Условие задания = Какой путь выбрала семья, о которой рассказывается в тексте о генетических тестах?

Текст =
========

Обмануть судьбу: игра на опережение

С массовым внедрением генетических тестов появилась реальная возможность выявить риски наследственных заболеваний и совпадений в паре еще на стадии планирования ребенка. Для этого вовсе не обязательно иметь за плечами горький опыт.

Безусловно, не каждый пойдет на дорогостоящий анализ без каких-либо реальных предпосылок, ведь кажется, что опасность слишком мала. Вот только никакие деньги в конечном итоге не оказываются дороже жизни своих детей.

Так называемый генетический паспорт доступен каждому и становится все более популярным. Я очень верю, что однажды наступит время, когда у каждого человека такой «документ» будет в обязательном порядке. Сколько семей тогда не узнает горя от потери собственного ребенка…

Знания о своих генах, редких болезнях и рисках — тот самый случай, когда «знал бы, где упасть, соломки бы подостлал». Это информация, которая даст возможность сыграть на опережение и предотвратить возможную потерю. Это страховка и бронежилет, надев который можно без опаски пойти навстречу опасности.

Прекрасное — далеко?

Возможно, кому-то мой рассказ покажется слишком личным. Я понимаю, что в нашем «идеальном» обществе не принято так откровенно говорить о сложностях, потерях и собственных неудачах.

Честно говоря, я долго сомневалась, стоит ли настолько выворачивать наизнанку историю нашей семьи и делиться ей со всеми. Подумала и решила, что это необходимо: и мне для терапии, и тем, кому наш опыт будет полезен.

Я слишком хорошо помню, как в минуты отчаяния по крупицам собранная информация и истории с хэппи-эндом после потери вытаскивали меня из темных мыслей словно спасительная ниточка. Помню, как бесконечно много раз перечитывала истории таких же «подруг по несчастью» и находила в себе силы двигаться вперед, хотя все, что у меня было — их текст, который заставлял верить в лучшее и не ощущать себя единственным невезучим в мире.

Зная, как полезна такая поддержка от «себе подобных», я не хочу прятать пережитый нами опыт. Мы его не стыдимся. Мы им гордимся. Пусть кому-нибудь он принесет пользу.

У каждого человека свое испытание в жизни. О нашем я рассказала. Мы не хотим ничего стирать из памяти и забывать как страшный сон. Мы принимаем наш путь полностью и благодарим за все, что пережитый опыт нам дал. Мы – родители чудесного сына, которым очень гордимся. И этого у нас никому не отнять.

Теперь пора двигаться дальше, хоть это непросто. И, наверное, будет не совсем честно, рассказав так много, утаить главное — выбор нашего личного пути и его итоги.

Мы долго думали и решили дать себе один шанс на чудо, поверив в успешные 75 %. Мы выбрали естественный путь. Сразу отмечу, что хоть это и была рискованная авантюра, но не на авось, а исключительно под контролем генетиков и с использованием всех необходимых анализов.

========

[Сохраненные элементы]

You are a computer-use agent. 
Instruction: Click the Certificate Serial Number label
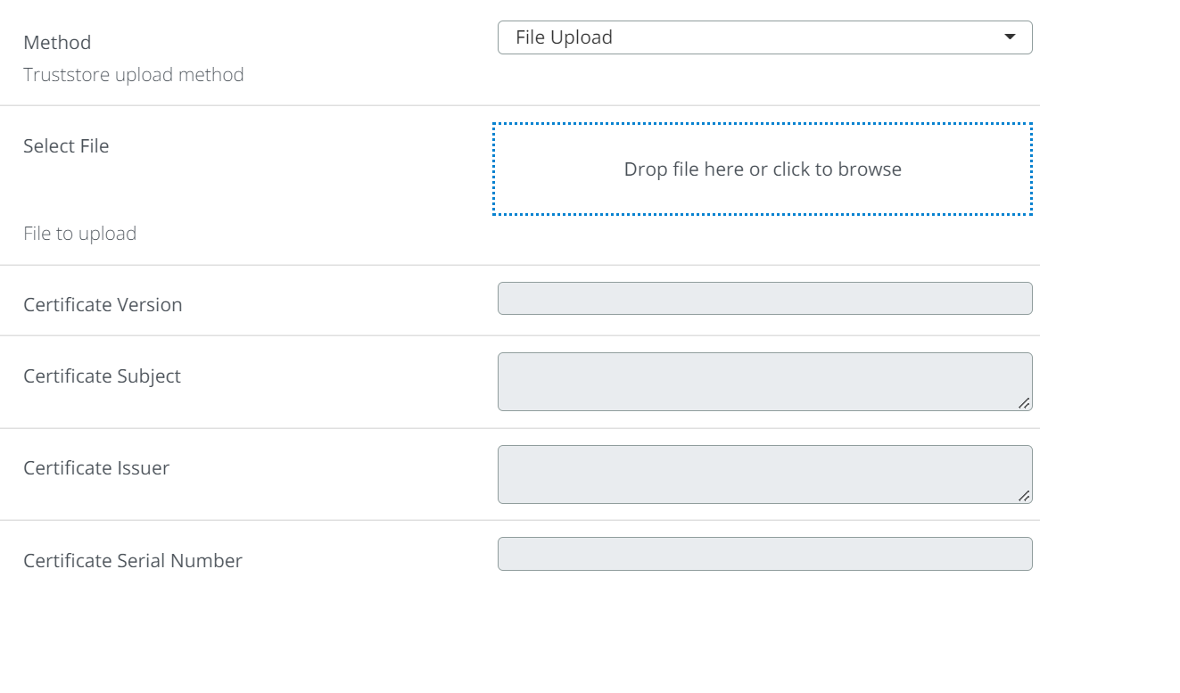tap(133, 561)
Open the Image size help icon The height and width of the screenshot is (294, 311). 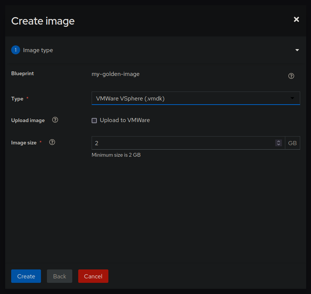coord(52,142)
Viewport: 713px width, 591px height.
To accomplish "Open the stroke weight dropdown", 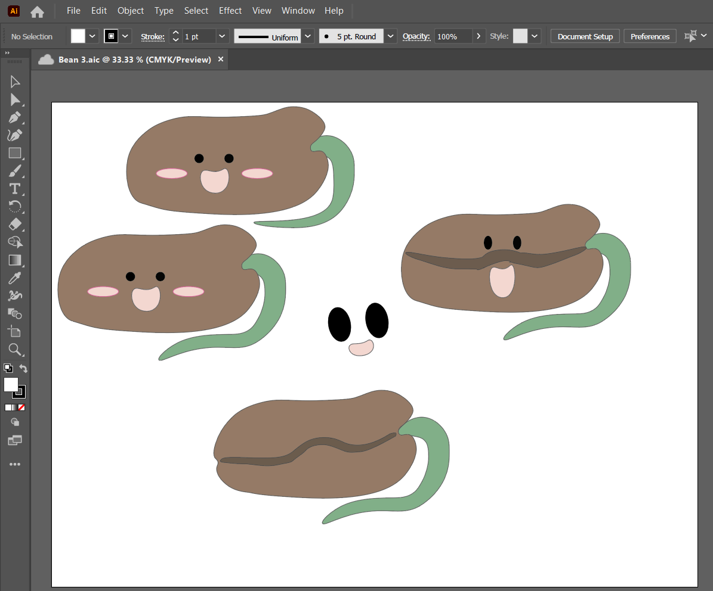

========

Ответ = Естественный путь, под контролем генетиков и с использованием всех необходимых анализов.